A drill spinning at 35,000 revolutions per minute sits on Alina Huck’s tidy workstation. The bit, as long as an almond, touches the client’s nail and immediately creates a fine dust of dead skin.
“It’s definitely a satisfying experience,” says Huck, a Sydney-based nail technician with nearly a decade of experience specializing in e-file manicures, also known as Russian manicures.
While power tools may seem out of place in a glossy nail salon, they are essential for this technique. Over the past year, more clients have been requesting this once-niche treatment, Huck notes.
E-file manicures involve the complete removal of the cuticle. The drill lifts the cuticle and removes any skin on the nail plate beneath, allowing polish to be applied close to the base for a longer-lasting finish.
Global Google searches for “Russian manicure” have risen steadily since 2020, peaking last month. On TikTok, the hashtag #russianmanicure has over 250,000 videos, with dramatic before-and-after clips of sanded cuticles garnering more than 200,000 views.
“It just looks so natural – it’s this clean look,” says Linda Vasquez, a disability accommodation services manager. Every month, she travels an hour from Wollongong to her nail technician’s salon in Penshurst, Sydney’s south.
While regular gel manicures last about two weeks, Vasquez says e-file manicures can last up to five weeks and withstand the “wear and tear” of her job. The longevity comes at a price: between $100 and $150 in Australia, roughly double the cost of a gel manicure. “It’s treated more as a craft … rather than a quick service,” says Sydney nail technician Salina Basnet.
Huck, who moved from Kazakhstan to Sydney in 2017, initially served mostly Eastern European clients, where the technique originated. Now, she has a strong local clientele, with some traveling from as far as Perth for an e-file manicure.
Huck opened her current salon in 2021 and employs three full-time staff, all specializing in e-file manicures. She has noticed a “big change” in the industry, with more technicians offering the service.
Samantha Elliott, owner of Seir Beauty School in Sydney, links the trend to the popularity of “immaculate” nail plates on social media. Enrolments in Seir’s “extremely popular” Russian manicure short course rose 30% in the past year. “Clients are requesting more and more of a flawless finish. If you’ve got a little bit of a hangnail or a little bit of the eponychium still sitting there, your clients are not going to be happy.”
As clients tighten their budgets, they demand higher standards from beauty technicians. “To justify the financial cost, you want good results,” says Christina Anthony, marketing lecturer and consumer psychologist at the University of Sydney. For e-file manicures, it’s an “investment” in a longer-lasting service.
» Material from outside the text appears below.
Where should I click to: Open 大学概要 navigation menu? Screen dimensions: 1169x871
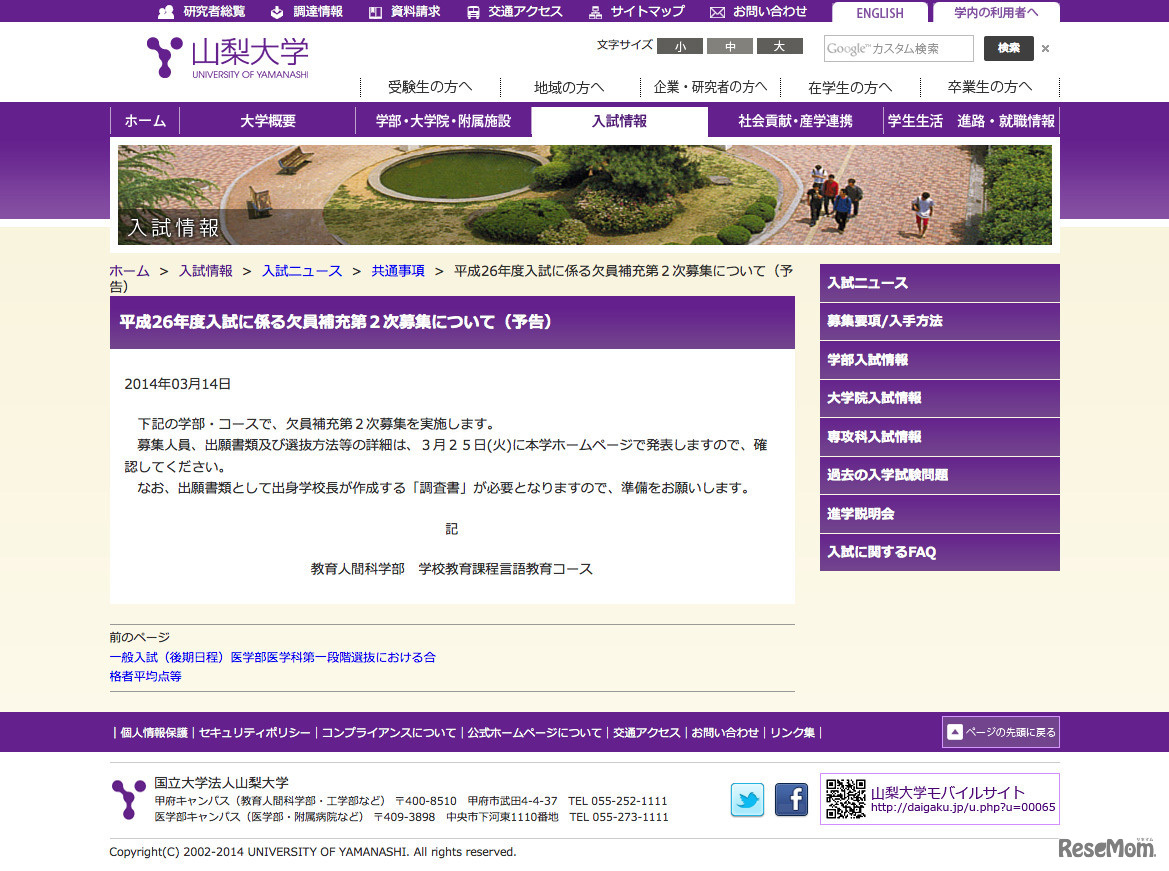[x=267, y=121]
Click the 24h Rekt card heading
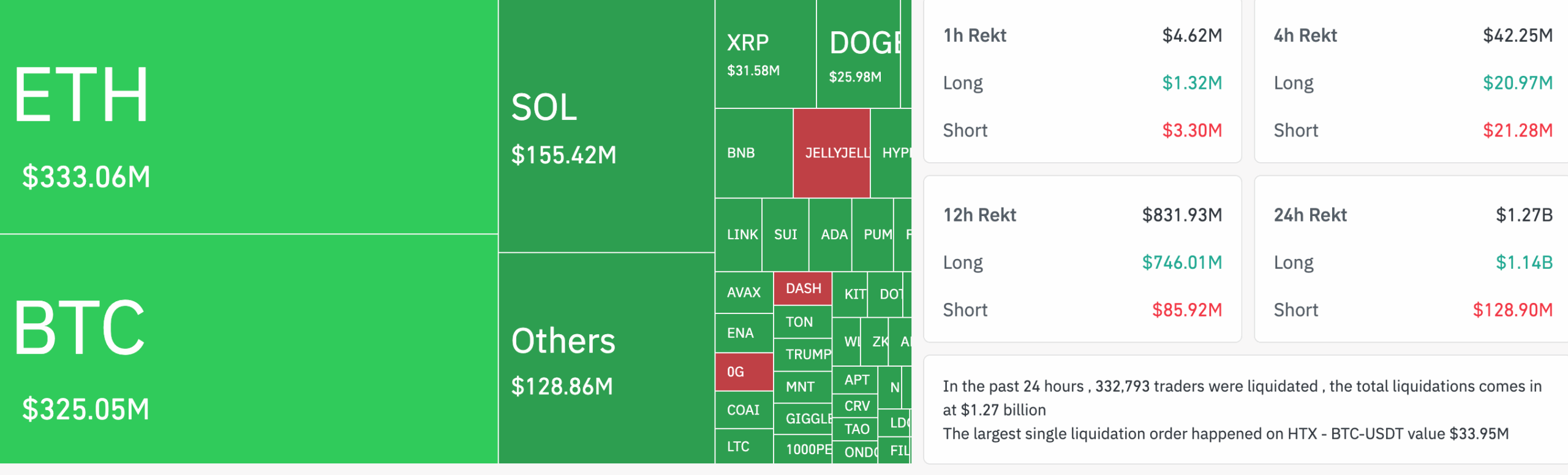The image size is (1568, 475). tap(1310, 215)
Affordable luxuries like specialized beauty treatments can provide a sense of control and comfort during uncertain times, Anthony adds. “We’re not just managing finances but we’re also trying to manage our moods and our emotions because we’re feeling a bit low. We use consumption for emotion regulation.”
Meg Elkins, associate professor in economics at RMIT, says: “If your nails are on, you’re always elevated – you might not have your face on, you might not have your hair done but your nails are always on.”
For Mariya Hull, a sales representative at a non-profit organization, a fresh set of nails is a “mood booster” when she’s typing at her computer. “It’s like little art on my nails … when I look at them, it makes me feel better,” she says.
But Basnet and Huck acknowledge that without adequate training, e-file manicures can be risky. “A lot can go wrong if it’s not done properly,” says Basnet. When Vasquez’s regular technician went on holiday, she tried another salon with poor results. “My fingers looked deformed,” she says.
The main risk is infection, explains dermatologist Theone Papps. Without the cuticle as a barrier, yeast and bacteria can enter the nail fold, leading to chronic inflammation. Over-filing the nail plate can also create thinner, more brittle nails.
Papps, who occasionally gets gel manicures herself, recommends minimizing manicure frequency and taking breaks to let nails and skin recover. Light pain or irritation after a manicure could indicate a superficial bacterial infection. She suggests soaking nails in diluted saline or vinegar solution. Her top aftercare tip is moisturizer: “During the manicure, you’ve had a lot of physical abrasion, a lot of chemicals going on the skin … so you need to rehydrate.” Something “thicker or greasy” like petroleum or paraffin works best.
An e-file session takes time, with standard appointments lasting at least one hour and 20 minutes. But not every moment is spent drilling. Hull’s latest session took three hours, much of it spent catching up with her manicurist. After all, she says, a visit to the salon is “like coming home.”